Task description: Will you write out all the entries below exactly?
⟨
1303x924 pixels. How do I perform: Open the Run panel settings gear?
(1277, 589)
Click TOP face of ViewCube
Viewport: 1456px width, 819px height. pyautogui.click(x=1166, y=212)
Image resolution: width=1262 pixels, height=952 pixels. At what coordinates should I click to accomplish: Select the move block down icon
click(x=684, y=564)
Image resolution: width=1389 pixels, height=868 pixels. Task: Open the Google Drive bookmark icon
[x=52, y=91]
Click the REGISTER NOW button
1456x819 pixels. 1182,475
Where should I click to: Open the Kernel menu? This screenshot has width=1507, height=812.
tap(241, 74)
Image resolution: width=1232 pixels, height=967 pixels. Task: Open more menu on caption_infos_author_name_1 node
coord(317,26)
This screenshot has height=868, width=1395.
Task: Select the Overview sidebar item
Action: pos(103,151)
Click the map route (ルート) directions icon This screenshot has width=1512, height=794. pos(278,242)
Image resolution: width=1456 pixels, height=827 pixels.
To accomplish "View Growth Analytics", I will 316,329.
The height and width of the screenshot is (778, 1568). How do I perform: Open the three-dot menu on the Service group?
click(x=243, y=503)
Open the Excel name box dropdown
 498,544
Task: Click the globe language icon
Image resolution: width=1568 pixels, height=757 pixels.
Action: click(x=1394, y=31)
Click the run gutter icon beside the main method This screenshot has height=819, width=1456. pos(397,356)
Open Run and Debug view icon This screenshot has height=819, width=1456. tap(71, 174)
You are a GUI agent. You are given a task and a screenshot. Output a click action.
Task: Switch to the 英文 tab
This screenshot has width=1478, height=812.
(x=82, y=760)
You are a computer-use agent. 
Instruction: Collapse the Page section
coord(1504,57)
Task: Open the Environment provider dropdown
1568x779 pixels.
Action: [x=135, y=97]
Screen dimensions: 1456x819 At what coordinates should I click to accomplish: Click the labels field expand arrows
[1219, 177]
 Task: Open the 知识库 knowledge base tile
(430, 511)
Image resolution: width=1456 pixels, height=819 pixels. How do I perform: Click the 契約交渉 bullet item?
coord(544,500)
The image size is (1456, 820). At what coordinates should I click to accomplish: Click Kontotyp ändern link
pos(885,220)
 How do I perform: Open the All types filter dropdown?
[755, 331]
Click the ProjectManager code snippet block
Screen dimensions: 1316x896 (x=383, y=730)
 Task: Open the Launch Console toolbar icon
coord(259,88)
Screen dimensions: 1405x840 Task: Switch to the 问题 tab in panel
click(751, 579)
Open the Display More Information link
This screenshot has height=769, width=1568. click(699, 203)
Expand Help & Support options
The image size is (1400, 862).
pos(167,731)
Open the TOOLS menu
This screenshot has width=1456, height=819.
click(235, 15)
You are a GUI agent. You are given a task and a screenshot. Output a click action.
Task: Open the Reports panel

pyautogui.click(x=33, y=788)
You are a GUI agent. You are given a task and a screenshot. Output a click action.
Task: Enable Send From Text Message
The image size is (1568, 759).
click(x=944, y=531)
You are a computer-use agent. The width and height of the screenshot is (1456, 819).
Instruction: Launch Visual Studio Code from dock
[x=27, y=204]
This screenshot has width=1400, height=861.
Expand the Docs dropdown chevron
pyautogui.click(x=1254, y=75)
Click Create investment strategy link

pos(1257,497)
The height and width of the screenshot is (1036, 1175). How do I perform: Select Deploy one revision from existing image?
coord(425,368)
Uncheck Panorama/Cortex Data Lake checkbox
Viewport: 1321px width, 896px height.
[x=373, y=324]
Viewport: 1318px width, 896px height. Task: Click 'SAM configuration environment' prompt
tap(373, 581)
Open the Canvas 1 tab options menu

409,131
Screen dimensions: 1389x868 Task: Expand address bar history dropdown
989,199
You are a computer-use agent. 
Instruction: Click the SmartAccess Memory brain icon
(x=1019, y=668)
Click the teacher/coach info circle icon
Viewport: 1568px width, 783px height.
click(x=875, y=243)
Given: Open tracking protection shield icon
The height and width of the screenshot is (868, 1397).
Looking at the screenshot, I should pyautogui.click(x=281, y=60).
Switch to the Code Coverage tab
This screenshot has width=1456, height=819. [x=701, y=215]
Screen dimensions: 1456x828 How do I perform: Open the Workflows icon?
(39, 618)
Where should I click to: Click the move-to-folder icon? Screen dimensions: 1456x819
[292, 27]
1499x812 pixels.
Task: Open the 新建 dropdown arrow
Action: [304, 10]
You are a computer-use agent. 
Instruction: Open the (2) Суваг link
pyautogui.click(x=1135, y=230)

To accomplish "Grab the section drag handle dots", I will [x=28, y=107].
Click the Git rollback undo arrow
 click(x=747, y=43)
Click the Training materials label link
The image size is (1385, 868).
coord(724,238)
⟩
Reply:
1303x924 pixels. How do I perform: Open the Run panel settings gear?
(1277, 589)
Click TOP face of ViewCube
Viewport: 1456px width, 819px height. pyautogui.click(x=1166, y=212)
Image resolution: width=1262 pixels, height=952 pixels. At what coordinates should I click to accomplish: Select the move block down icon
click(x=684, y=564)
Image resolution: width=1389 pixels, height=868 pixels. Task: Open the Google Drive bookmark icon
[x=52, y=91]
Click the REGISTER NOW button
1456x819 pixels. 1182,475
Where should I click to: Open the Kernel menu? This screenshot has width=1507, height=812.
tap(241, 74)
Image resolution: width=1232 pixels, height=967 pixels. Task: Open more menu on caption_infos_author_name_1 node
coord(317,26)
This screenshot has height=868, width=1395.
Task: Select the Overview sidebar item
Action: pos(103,151)
Click the map route (ルート) directions icon This screenshot has width=1512, height=794. pos(278,242)
Image resolution: width=1456 pixels, height=827 pixels.
To accomplish "View Growth Analytics", I will 316,329.
The height and width of the screenshot is (778, 1568). How do I perform: Open the three-dot menu on the Service group?
click(x=243, y=503)
Open the Excel name box dropdown
 498,544
Task: Click the globe language icon
Image resolution: width=1568 pixels, height=757 pixels.
Action: click(x=1394, y=31)
Click the run gutter icon beside the main method This screenshot has height=819, width=1456. pos(397,356)
Open Run and Debug view icon This screenshot has height=819, width=1456. tap(71, 174)
You are a GUI agent. You are given a task and a screenshot. Output a click action.
Task: Switch to the 英文 tab
This screenshot has width=1478, height=812.
(x=82, y=760)
You are a computer-use agent. 
Instruction: Collapse the Page section
coord(1504,57)
Task: Open the Environment provider dropdown
1568x779 pixels.
Action: [x=135, y=97]
Screen dimensions: 1456x819 At what coordinates should I click to accomplish: Click the labels field expand arrows
[1219, 177]
 Task: Open the 知识库 knowledge base tile
(430, 511)
Image resolution: width=1456 pixels, height=819 pixels. How do I perform: Click the 契約交渉 bullet item?
coord(544,500)
The image size is (1456, 820). At what coordinates should I click to accomplish: Click Kontotyp ändern link
pos(885,220)
 How do I perform: Open the All types filter dropdown?
[755, 331]
Click the ProjectManager code snippet block
Screen dimensions: 1316x896 (x=383, y=730)
 Task: Open the Launch Console toolbar icon
coord(259,88)
Screen dimensions: 1405x840 Task: Switch to the 问题 tab in panel
click(751, 579)
Open the Display More Information link
This screenshot has height=769, width=1568. click(699, 203)
Expand Help & Support options
The image size is (1400, 862).
pos(167,731)
Open the TOOLS menu
This screenshot has width=1456, height=819.
click(235, 15)
You are a GUI agent. You are given a task and a screenshot. Output a click action.
Task: Open the Reports panel

pyautogui.click(x=33, y=788)
You are a GUI agent. You are given a task and a screenshot. Output a click action.
Task: Enable Send From Text Message
The image size is (1568, 759).
click(x=944, y=531)
You are a computer-use agent. The width and height of the screenshot is (1456, 819).
Instruction: Launch Visual Studio Code from dock
[x=27, y=204]
This screenshot has width=1400, height=861.
Expand the Docs dropdown chevron
pyautogui.click(x=1254, y=75)
Click Create investment strategy link

pos(1257,497)
The height and width of the screenshot is (1036, 1175). How do I perform: Select Deploy one revision from existing image?
coord(425,368)
Uncheck Panorama/Cortex Data Lake checkbox
Viewport: 1321px width, 896px height.
[x=373, y=324]
Viewport: 1318px width, 896px height. Task: Click 'SAM configuration environment' prompt
tap(373, 581)
Open the Canvas 1 tab options menu

409,131
Screen dimensions: 1389x868 Task: Expand address bar history dropdown
989,199
You are a computer-use agent. 
Instruction: Click the SmartAccess Memory brain icon
(x=1019, y=668)
Click the teacher/coach info circle icon
Viewport: 1568px width, 783px height.
click(x=875, y=243)
Given: Open tracking protection shield icon
The height and width of the screenshot is (868, 1397).
Looking at the screenshot, I should pyautogui.click(x=281, y=60).
Switch to the Code Coverage tab
This screenshot has width=1456, height=819. [x=701, y=215]
Screen dimensions: 1456x828 How do I perform: Open the Workflows icon?
(39, 618)
Where should I click to: Click the move-to-folder icon? Screen dimensions: 1456x819
[292, 27]
1499x812 pixels.
Task: Open the 新建 dropdown arrow
Action: [304, 10]
You are a computer-use agent. 
Instruction: Open the (2) Суваг link
pyautogui.click(x=1135, y=230)

To accomplish "Grab the section drag handle dots", I will [x=28, y=107].
Click the Git rollback undo arrow
 click(x=747, y=43)
Click the Training materials label link
The image size is (1385, 868).
coord(724,238)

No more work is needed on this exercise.